Durante más de dos décadas había aprendido a leer bateadores, manejar situaciones de presión y reconocer las posibilidades de un jugador. En la Universidad tuvo que trasladar ese conocimiento a otro terreno. Ya no se trataba de resolver un juego desde el montículo, sino de construir equipos y, sobre todo, identificar jugadores antes de que ellos mismos supieran hasta dónde podían llegar.

Su primer desafío llegó en los Juegos Estudiantiles del Noroeste, celebrados en Hermosillo, donde la selección de la UAS terminó en tercer lugar. El resultado fue apenas el comienzo. En los años siguientes, Arroyo organizó campeonatos intramuros entre estudiantes de preparatoria con un propósito concreto: detectar jugadores que pudieran alimentar las selecciones universitarias. El béisbol de la UAS necesitaba una cantera y “Piyuyo” comenzó a construirla desde abajo.

El proyecto dio frutos. En cinco participaciones posteriores en el campeonato Pre-Nacional Estudiantil, los equipos dirigidos por Arroyo obtuvieron un primer lugar, dos segundos lugares y un tercero. En 1971, además, participó como monitor de béisbol en los Cursos Nacionales de Superación de la Escuela Nacional de Educación Física, realizados en Culiacán. Su actividad ya no se limitaba a dirigir una novena: estaba formando jugadores y transmitiendo una experiencia profesional acumulada durante años en distintos circuitos.

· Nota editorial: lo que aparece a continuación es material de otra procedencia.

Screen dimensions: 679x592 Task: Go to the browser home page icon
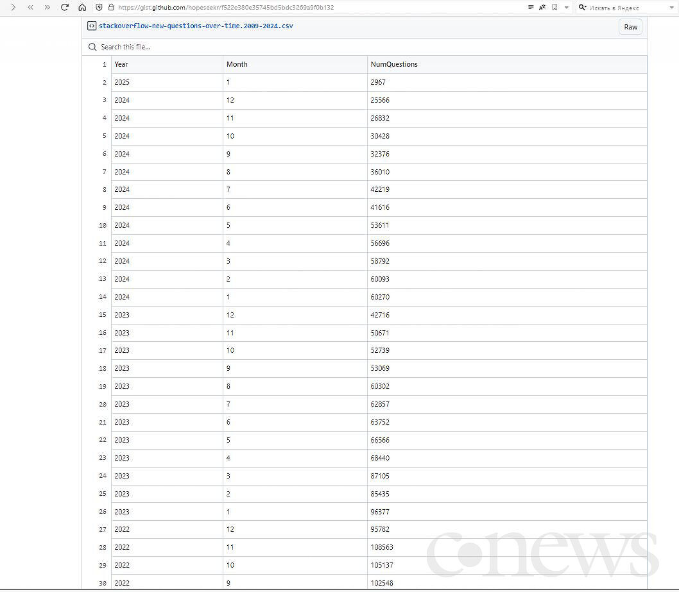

Uno de ellos fue Gómer Monárrez, a quien Arroyo incorporó a la selección mayor de la UAS cuando todavía cursaba la preparatoria. Monárrez permaneció cerca de siete años bajo su tutela y en 1976 se incorporó al cuerpo de entrenadores de la Universidad por propuesta del propio “Piyuyo”. La relación muestra una de las dimensiones más importantes de su trabajo: no solamente formaba jugadores, sino también personas capaces de prolongar esa enseñanza. En una temporada posterior, la UAS conquistó el campeonato y Monárrez terminó con marca de 7-0 como pitcher.

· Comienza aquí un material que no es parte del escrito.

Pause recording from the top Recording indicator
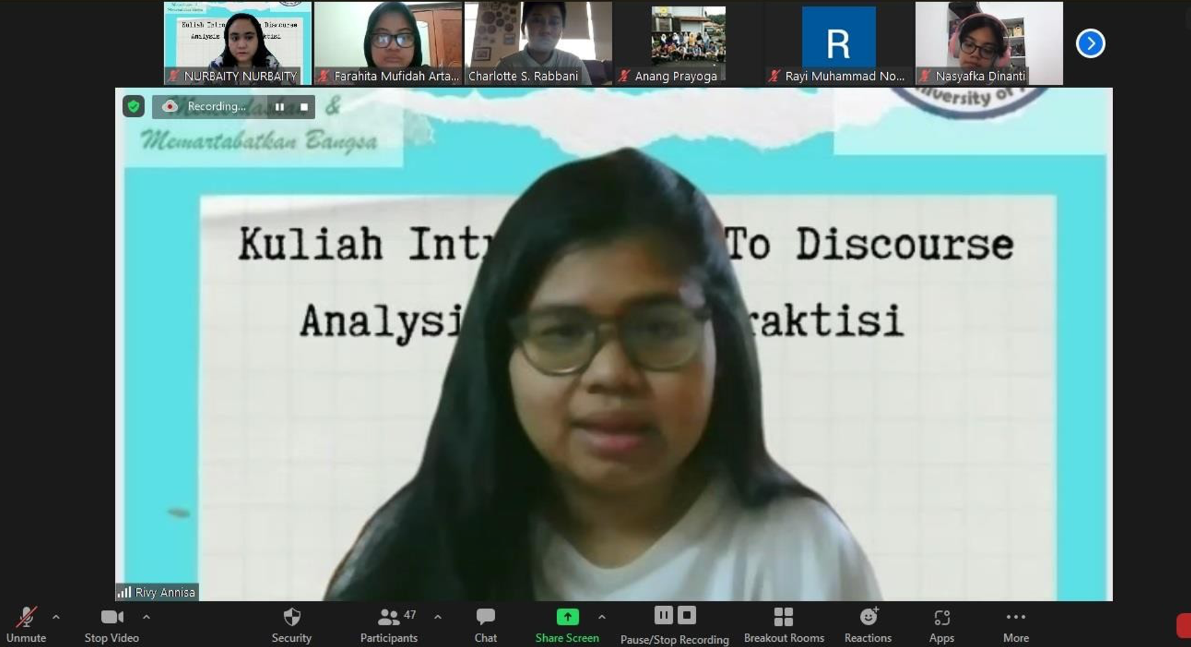 click(280, 107)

Otro testimonio de su capacidad para detectar talento fue el de Óscar Urías, quien recordó su primer encuentro con Arroyo en 1970, durante un entrenamiento realizado en un terreno frente al Puente Negro. “Piyuyo” observó rápidamente sus condiciones y reconoció posibilidades que todavía estaban por desarrollarse. Aquella mirada, perfeccionada durante su propia carrera como pelotero, se convirtió en una de sus principales herramientas como entrenador.

La estructura que construyó en la UAS también permitió incorporar a antiguos protagonistas del béisbol sinaloense. Gilberto “Gilillo” Villarreal, quien había sido jugador de los Tacuarineros, se sumó a Arroyo y trabajó con las categorías de media superior. Así, parte de la memoria del viejo béisbol profesional comenzó a transmitirse dentro de una institución educativa: antiguos jugadores pasaban de los uniformes profesionales a los campos universitarios para enseñar a una nueva generación.

El trabajo de Arroyo conservó, además, una dimensión competitiva. En 1985, bajo su conducción, la UAS obtuvo su primera corona en la Liga JAPAC. El título confirmó que sus años como entrenador no habían borrado al competidor que había sido. Ahora, sin embargo, ganar significaba algo diferente: formar un grupo, distribuir responsabilidades y conseguir que jugadores de distintas edades y experiencias funcionaran como un equipo.

“Piyuyo” permaneció en la Universidad hasta el 25 de septiembre de 1992, cuando se jubiló. Había llegado a la UAS en 1969 y permaneció allí casi veintitrés años. No fue un simple epílogo de su carrera deportiva, sino una segunda trayectoria, con otros protagonistas y otras formas de medir el éxito.

Murió en Culiacán el 27 de mayo de 1993, apenas ocho meses después de retirarse de la Universidad. Para entonces, su nombre ya formaba parte de la historia del béisbol: había ingresado al Salón de la Fama del Beisbol Mexicano en 1981. Pero su reconocimiento también quedó en la UAS, donde un campo deportivo lleva su nombre. Es un homenaje apropiado para un hombre cuya segunda vida dentro del béisbol estuvo dedicada a enseñar.